Normand Bissonnette et Alexandrine Warren font partie d’une distribution qui réussit à faire naître de riches ambiguïtés, malgré un ton parfois téléromanesque.

La réunification des deux Corées: l’amour ne suffit pas

CRITIQUE / Pour qui a déjà été mystifié par l’écriture d’orfèvre scénique de Joël Pommerat, l’idée de voir un de ses textes mis en scène par un autre est difficilement envisageable.
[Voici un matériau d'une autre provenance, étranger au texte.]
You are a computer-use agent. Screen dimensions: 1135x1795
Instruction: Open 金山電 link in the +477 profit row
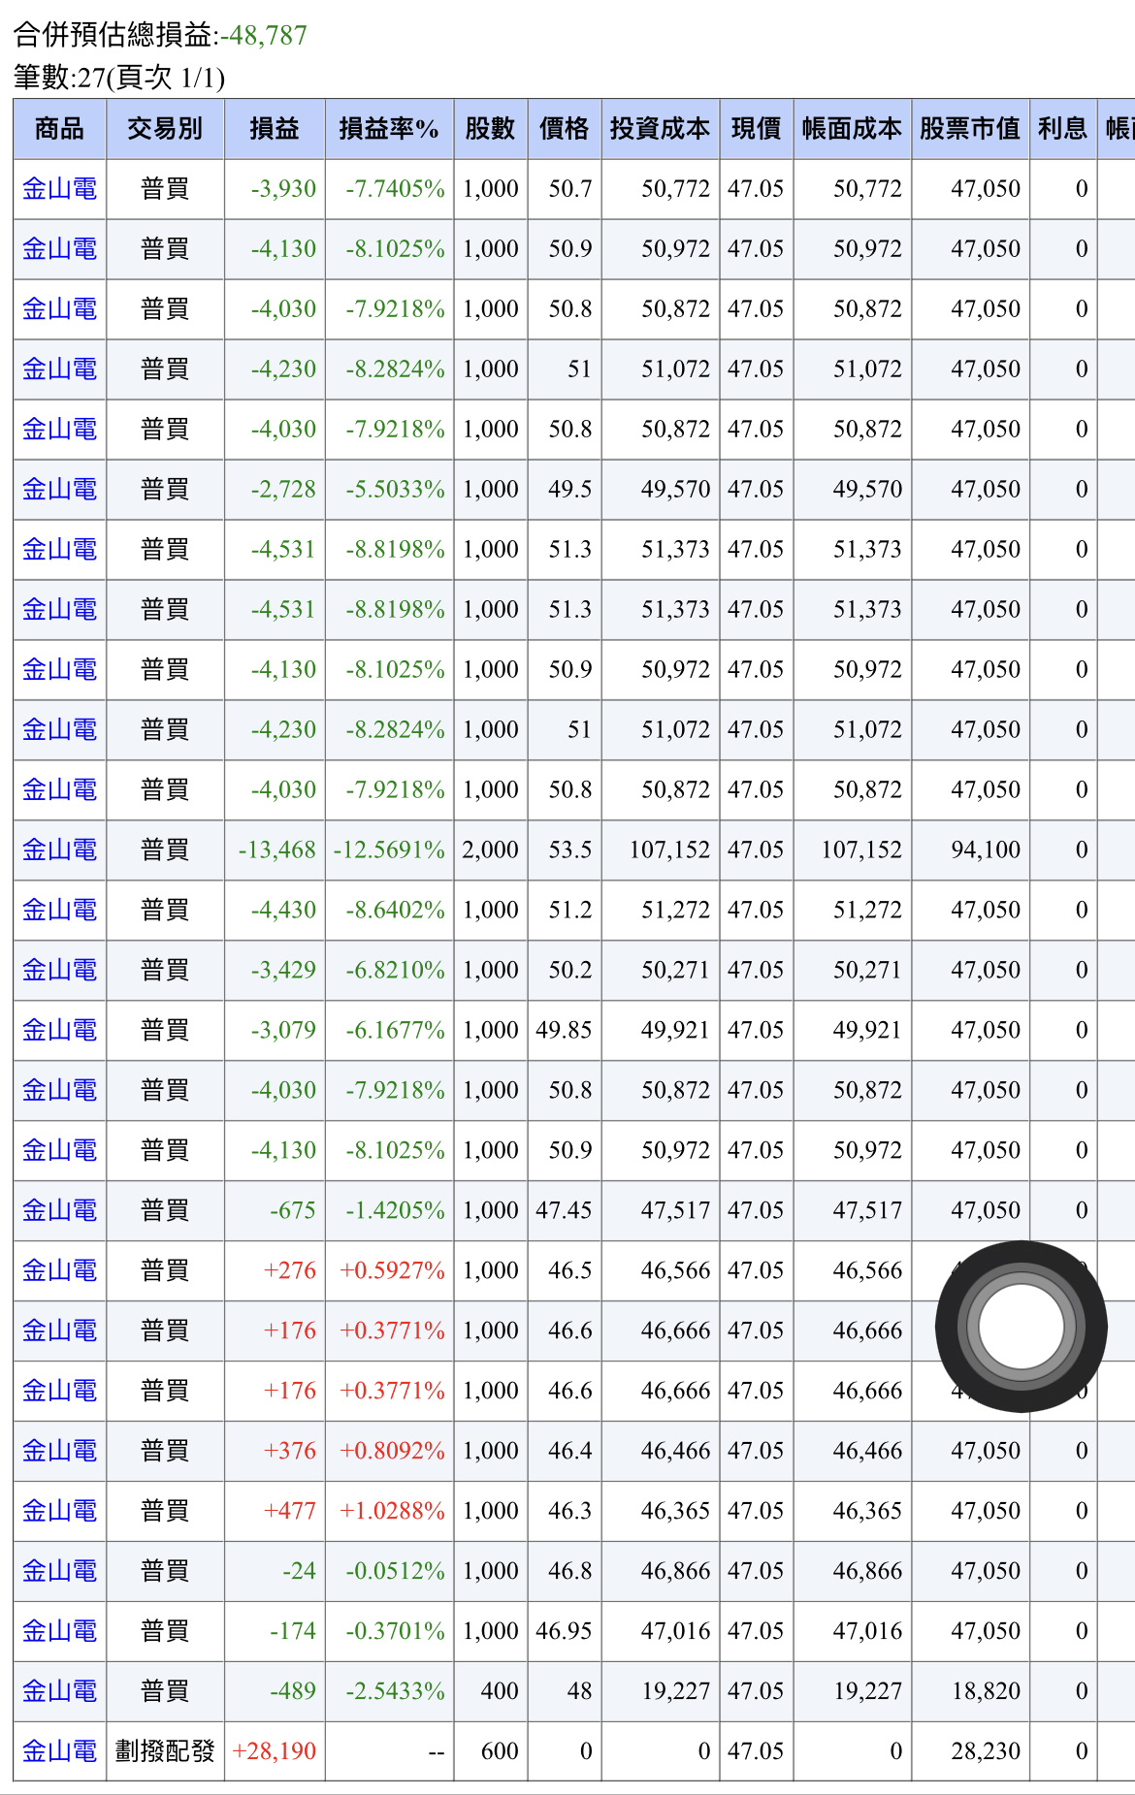pyautogui.click(x=59, y=1511)
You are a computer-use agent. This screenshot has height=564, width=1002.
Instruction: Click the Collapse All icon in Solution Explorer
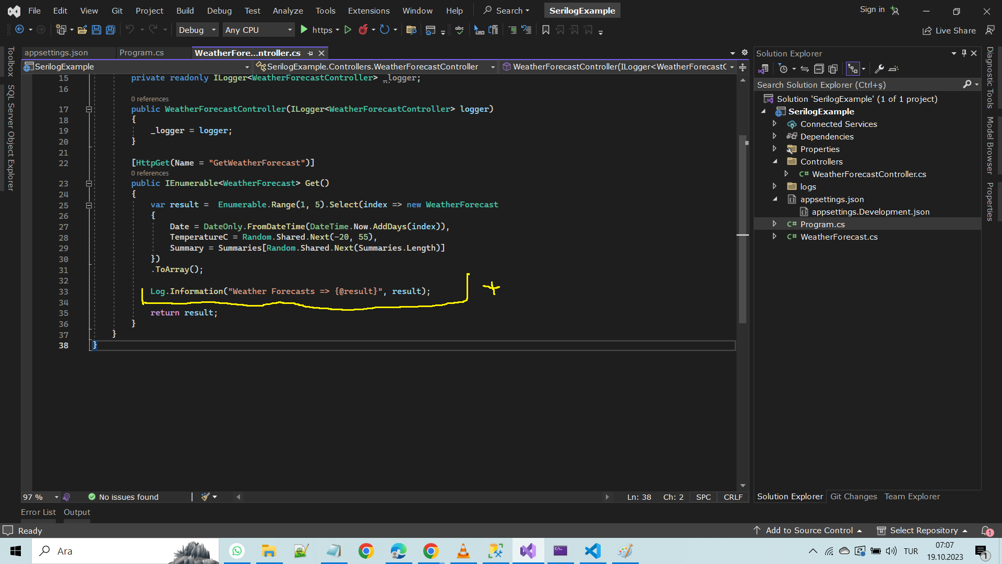[819, 68]
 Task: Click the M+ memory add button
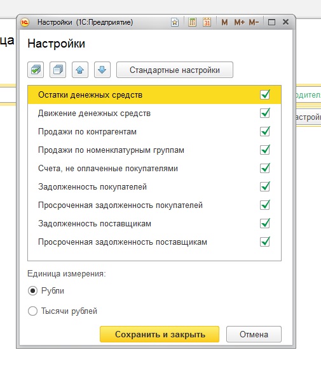pos(239,23)
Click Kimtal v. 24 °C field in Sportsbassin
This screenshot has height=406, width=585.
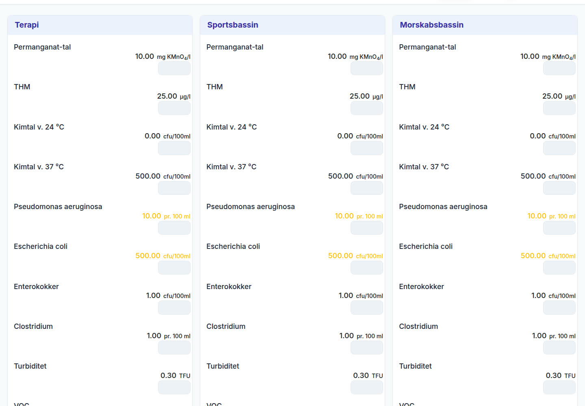click(x=366, y=148)
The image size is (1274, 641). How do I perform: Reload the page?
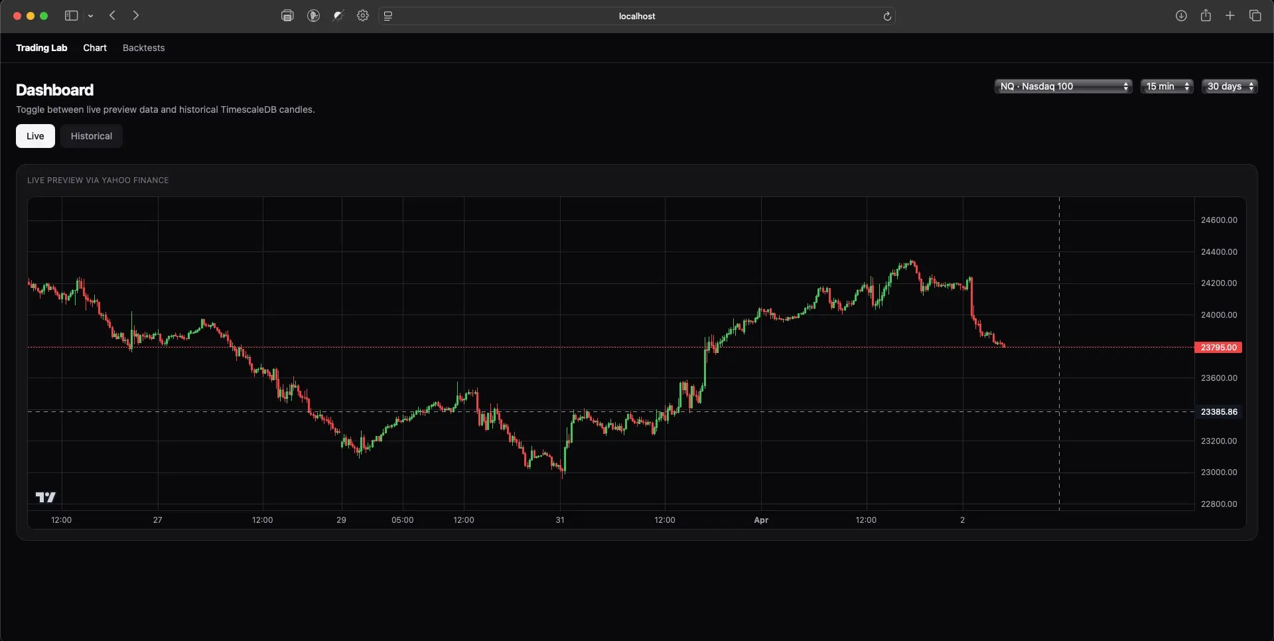coord(888,16)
Michel Nadeau s’est pourtant lancé, au Conservatoire et maintenant à la Bordée, avec une envie évidente de jouer sur le même terrain que l’homme de théâtre français, dont il a suivi le travail avec admiration.

Dans la salle à l’italienne de la Bordée, avec un décor formé de grands panneaux massifs, qui s’ouvrent et se ferment comme un temple rempli de passages secrets, on ne peut pas ne pas repenser à la longue salle du Centre national des arts d’Ottawa, où Joël Pommerat a lui-même présenté La réunification des deux Corées en 2013. Le public y était divisé en deux, témoin d’un défilé dans un no man’s land aux issues obscures et mystérieuses. Évidemment, le théâtre de Québec n’a pas les mêmes moyens. Mais ce ne sont pas les artifices, comme les autos tamponneuses, qui faisaient la force du spectacle d’origine — c’était son écriture scénique fantasmagorique.

Courtes nouvelles

Le texte, qui puise à tous les tons, semble souvent anecdotique. «J’ai l’impression d’être dans un téléroman», lance la mariée dont le futur époux a embrassé les quatre sœurs. Et on peut être tout à fait d’accord avec elle en écoutant certaines saynètes du florilège de moments où l’amour — amoureux, filial, amical — éclate et où les rôles et la réalité ne cessent de se renverser. Ce sont de courtes nouvelles, qui versent parfois dans le grotesque, parfois dans le surréalisme magique, voire dans la tragédie grecque de salon.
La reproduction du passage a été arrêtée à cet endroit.